◆ **TO BE DONE**
Pull out every line of the items below that contains the string "icon".

◆ **DATA SHOWN**
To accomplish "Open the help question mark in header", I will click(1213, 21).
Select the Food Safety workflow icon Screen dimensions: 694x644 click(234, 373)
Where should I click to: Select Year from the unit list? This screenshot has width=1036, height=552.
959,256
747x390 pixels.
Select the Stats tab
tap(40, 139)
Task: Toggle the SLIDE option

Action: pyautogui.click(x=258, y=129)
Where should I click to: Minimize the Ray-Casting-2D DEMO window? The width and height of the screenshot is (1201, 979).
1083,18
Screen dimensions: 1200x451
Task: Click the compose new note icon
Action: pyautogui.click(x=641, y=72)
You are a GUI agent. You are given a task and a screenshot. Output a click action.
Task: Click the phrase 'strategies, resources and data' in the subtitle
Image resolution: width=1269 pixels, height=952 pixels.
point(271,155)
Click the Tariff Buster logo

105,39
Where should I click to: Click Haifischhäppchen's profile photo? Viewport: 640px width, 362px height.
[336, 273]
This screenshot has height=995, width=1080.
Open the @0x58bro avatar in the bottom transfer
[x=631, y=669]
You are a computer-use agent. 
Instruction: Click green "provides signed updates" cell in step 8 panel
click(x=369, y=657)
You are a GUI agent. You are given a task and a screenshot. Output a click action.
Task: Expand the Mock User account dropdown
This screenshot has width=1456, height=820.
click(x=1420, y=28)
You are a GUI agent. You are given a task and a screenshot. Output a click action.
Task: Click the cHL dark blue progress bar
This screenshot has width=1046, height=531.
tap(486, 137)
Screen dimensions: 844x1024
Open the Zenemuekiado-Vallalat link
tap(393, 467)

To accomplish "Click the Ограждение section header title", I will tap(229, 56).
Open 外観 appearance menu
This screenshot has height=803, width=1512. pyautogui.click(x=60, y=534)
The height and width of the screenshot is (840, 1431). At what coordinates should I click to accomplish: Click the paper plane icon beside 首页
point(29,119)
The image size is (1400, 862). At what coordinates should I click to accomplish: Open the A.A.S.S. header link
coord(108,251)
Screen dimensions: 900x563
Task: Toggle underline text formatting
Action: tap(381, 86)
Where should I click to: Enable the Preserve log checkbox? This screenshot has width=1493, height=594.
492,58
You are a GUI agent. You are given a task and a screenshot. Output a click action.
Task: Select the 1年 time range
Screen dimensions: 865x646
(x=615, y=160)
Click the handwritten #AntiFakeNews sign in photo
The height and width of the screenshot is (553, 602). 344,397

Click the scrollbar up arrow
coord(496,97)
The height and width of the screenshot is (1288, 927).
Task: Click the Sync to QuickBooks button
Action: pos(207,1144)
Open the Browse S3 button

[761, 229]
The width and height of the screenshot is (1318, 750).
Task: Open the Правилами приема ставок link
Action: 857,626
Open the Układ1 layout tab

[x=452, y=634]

◆ **THE REPLY**
Select the Food Safety workflow icon Screen dimensions: 694x644 click(234, 373)
Task: Click the compose new note icon
The height and width of the screenshot is (840, 1431). At what coordinates should I click to accomplish: Click the paper plane icon beside 首页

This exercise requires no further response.